Mr. Rooker also asked how in H.5 staff is distinguishing between “antenna” and other things that
they’re allowing to protrude by as much as 20 feet. Mr. Fritz explained that the definition is different than
the “collocation” definition because it is dealing with a process, not what is permitted. He confirmed that it
affects the time period, but doesn’t set standards for what gets approved because that is covered
elsewhere.
Mr. Dumler asked if staff was effectively limiting the maximum height of towers, since they are
limiting the base diameter to 30 inches, in terms of engineering safety standards. Mr. Fritz said that was
brought up at the roundtable discussions, along with the potential for limiting collocation as one of the
other requirements is for cables to be routed inside.

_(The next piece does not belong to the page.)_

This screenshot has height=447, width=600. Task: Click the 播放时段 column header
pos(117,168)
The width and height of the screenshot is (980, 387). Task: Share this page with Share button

He said that staff has already documented that they
want to investigate that, as long as “stiffening of the tower” providing the diameter is still met – and there
was some concern that adding steel cables to the outside of a monopole that might increase the diameter,
and that is seen as a Phase II discussion item.
Mr. Thomas asked how the stiffening of a tower could be accomplished. Mr. Fritz responded that
staff has not received good information on that yet, and the only place they have seen stiffening of a tower
is with lattice towers where more diagonals were added.
Mr. Rooker commented that the major wireless providers are moving toward deployment of “small
cell towers” equipped with WiFi, which will also accommodate LTE and 4G service.
Ms. Mallek said that in urban areas, providers are placing them on the sides of buildings.
Mr. Fritz concluded by stating that staff would address the concerns the Board raised, then bring it
to the Planning Commission and back to the Board.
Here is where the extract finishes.